*** Data records ***

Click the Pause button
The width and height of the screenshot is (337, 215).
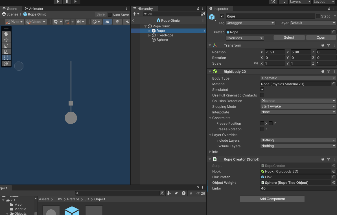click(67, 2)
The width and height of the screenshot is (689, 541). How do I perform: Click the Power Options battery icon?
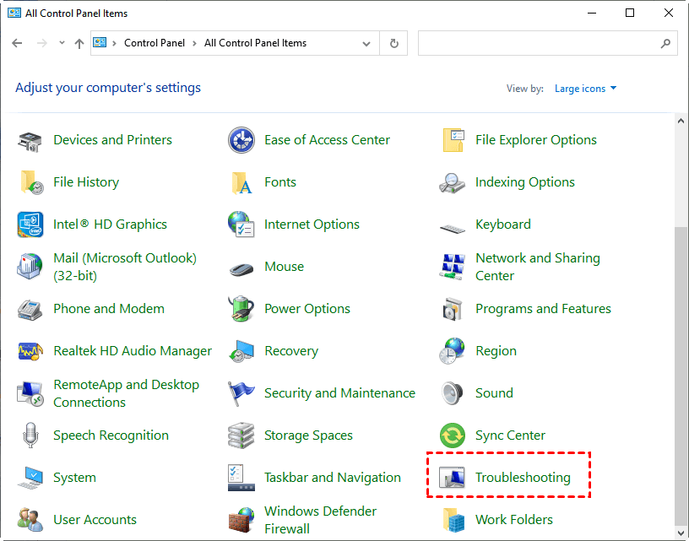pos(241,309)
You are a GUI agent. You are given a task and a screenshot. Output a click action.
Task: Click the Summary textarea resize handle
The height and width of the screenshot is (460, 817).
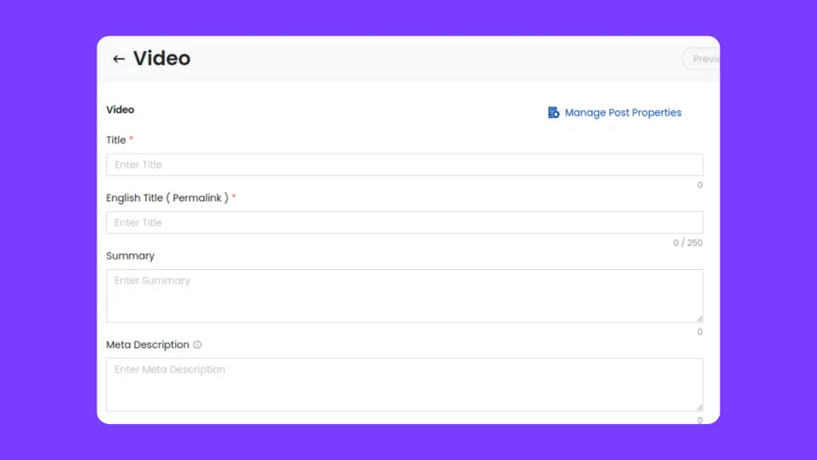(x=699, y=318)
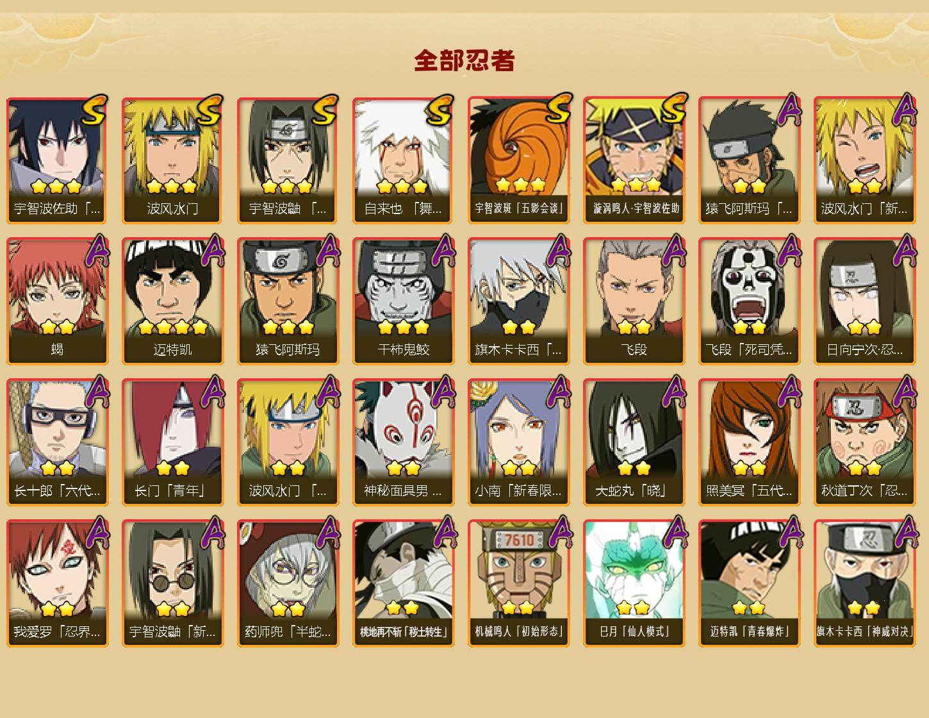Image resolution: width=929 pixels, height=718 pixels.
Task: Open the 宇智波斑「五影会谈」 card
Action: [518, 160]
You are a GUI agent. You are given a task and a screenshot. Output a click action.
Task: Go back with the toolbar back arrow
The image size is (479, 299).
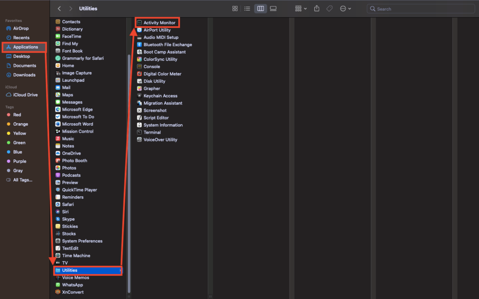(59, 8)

*** End of Data records ***

▸ Task item: From the first line to the last, set down the records exactly, leaving out images.

▸ Task output:
Click the Pause button
The width and height of the screenshot is (337, 215).
click(67, 2)
The width and height of the screenshot is (689, 541). How do I perform: Click the Power Options battery icon?
pos(241,309)
You are a GUI agent. You are given a task and a screenshot. Output a click action.
Task: Click the Summary textarea resize handle
The height and width of the screenshot is (460, 817).
(x=699, y=318)
Image resolution: width=929 pixels, height=718 pixels.
Task: Open the 宇智波斑「五影会谈」 card
Action: [518, 160]
You are a GUI agent. You are given a task and a screenshot. Output a click action.
Task: Go back with the toolbar back arrow
The image size is (479, 299).
(59, 8)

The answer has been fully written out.